HYPREP has been accused of gross mishandling of funds, which has led to the delay in the clean-up. On its website, HYPREP says it is in the process of awarding contracts for the clean-up. But many Ogonis have grown sceptical of the process, which they describe as vague and poorly outlined. Nubari Saatah, a writer and Ogoni activist from Bomu believes “HYPREP is a scam.”

A source familiar with the organisation says the funds are available but bureaucracy in the government is slowing down the process and the provision of clean water sources. The source said the process will take time, and urged residents to be patient. But for Ogoni residents who have been waiting for remediation for years, patience, they say, is a luxury.

'Water not fit for use'

It was in 2010 that Vieme and other residents of Bomu first noticed the signpost warning them not to drink from the borehole in the village centre, the one borehole that serves the entire community. “PROHIBITION!” black letters screamed on a white background. The sign had been erected by the HYPREP committee after it was found that groundwater serving the borehole had been affected by the blowout of Shell’s pipelines in 2009. The oil spill resulted in a fire that had burned for 36 hours, coating the soil in bitumen, according to Amnesty International reports. 

 Yet, seven years after the UNEP report was released, the people of Bomu, Bodo and other affected villages still rely on the same sources of water. The effect has been a rise in unknown diseases and death, residents say.

“It’s like living in a gas chamber,” 58-year-old Pii says. “We bury not less than 10 people every weekend in this community,” he continues, pointing to posters announcing obituaries from a window in his study.

Pii does not exaggerate. Throughout Bomu and Bodo, similar posters are stuck on wooden poles and fences in their dozens. The oldest age the posters announce is 56. The posters don’t show any children – traditionally, the death of children is not announced. Even pregnant women are at risk. Pii says a large percentage of pregnant women deliver stillborn babies.
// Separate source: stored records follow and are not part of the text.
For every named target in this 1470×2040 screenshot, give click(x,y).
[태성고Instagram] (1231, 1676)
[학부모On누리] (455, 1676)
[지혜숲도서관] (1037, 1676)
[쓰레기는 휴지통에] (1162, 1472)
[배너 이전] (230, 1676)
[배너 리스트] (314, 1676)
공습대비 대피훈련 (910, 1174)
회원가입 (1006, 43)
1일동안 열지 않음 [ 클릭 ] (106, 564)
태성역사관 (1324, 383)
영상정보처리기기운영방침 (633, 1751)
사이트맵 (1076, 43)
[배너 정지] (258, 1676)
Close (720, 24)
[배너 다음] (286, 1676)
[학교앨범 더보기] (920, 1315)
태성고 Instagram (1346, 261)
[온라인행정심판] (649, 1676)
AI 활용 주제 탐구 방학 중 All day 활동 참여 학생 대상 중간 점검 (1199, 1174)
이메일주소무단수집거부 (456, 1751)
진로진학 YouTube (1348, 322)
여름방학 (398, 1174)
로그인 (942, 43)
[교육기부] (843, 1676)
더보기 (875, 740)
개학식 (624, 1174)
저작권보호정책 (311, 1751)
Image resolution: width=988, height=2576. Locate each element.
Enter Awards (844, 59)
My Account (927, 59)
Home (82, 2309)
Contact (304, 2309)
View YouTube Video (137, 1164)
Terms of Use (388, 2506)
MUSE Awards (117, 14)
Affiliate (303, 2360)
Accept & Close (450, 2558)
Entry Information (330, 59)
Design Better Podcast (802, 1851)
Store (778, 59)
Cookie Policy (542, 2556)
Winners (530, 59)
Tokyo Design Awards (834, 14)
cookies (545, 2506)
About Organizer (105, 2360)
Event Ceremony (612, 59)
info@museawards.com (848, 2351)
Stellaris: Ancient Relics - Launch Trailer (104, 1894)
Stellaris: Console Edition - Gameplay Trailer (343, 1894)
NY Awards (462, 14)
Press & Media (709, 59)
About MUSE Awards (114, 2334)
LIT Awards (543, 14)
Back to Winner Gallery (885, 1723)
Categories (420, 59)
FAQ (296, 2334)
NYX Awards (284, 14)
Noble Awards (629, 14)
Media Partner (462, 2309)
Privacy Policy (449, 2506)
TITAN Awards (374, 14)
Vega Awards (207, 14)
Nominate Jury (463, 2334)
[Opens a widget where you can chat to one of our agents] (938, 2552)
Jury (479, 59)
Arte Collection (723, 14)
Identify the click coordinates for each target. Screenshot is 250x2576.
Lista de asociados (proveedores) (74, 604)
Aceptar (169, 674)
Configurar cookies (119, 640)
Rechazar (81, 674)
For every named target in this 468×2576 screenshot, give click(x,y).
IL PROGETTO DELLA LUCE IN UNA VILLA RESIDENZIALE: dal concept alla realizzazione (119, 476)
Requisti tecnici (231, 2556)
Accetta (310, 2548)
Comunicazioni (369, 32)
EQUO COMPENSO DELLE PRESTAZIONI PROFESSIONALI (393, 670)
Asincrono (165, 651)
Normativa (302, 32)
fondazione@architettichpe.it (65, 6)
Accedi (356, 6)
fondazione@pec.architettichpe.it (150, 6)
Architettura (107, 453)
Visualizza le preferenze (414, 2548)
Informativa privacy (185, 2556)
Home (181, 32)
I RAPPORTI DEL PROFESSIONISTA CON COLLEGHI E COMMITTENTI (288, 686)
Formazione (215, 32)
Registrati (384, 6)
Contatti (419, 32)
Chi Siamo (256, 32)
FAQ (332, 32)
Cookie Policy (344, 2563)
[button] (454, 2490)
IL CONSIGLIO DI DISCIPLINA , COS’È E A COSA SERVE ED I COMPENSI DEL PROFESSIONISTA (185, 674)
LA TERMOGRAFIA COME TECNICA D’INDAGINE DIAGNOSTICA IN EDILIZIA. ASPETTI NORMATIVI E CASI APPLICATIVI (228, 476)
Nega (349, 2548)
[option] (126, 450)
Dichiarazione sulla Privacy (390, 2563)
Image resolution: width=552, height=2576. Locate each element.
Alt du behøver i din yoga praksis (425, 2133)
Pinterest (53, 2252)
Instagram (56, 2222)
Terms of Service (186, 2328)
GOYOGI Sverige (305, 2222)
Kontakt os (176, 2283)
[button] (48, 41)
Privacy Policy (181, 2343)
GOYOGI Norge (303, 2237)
A 2017 report by the University of St Gallen researchers echoes the chief’s claims. Researchers revealed that oil spills occurring within a 10 km radius of a pregnant woman strongly raises the risk of neonatal deaths by 38 percent per 100,000 live births. It doesn’t end there though, the study says children who manage to survive the neonatal period may suffer from health consequences like low weight-to-height ratio during their first year of life.

Still, families can hardly stop eating the toxic farm produce they harvest or drinking the water available, explains Vieme. Even as he speaks, women and children pass by with buckets of water from the stream. The problem is not a lack of awareness. “We’re helpless,” he cries, “Even though we are aware of the danger, we still go there. If not, we will die of hunger and starvation.”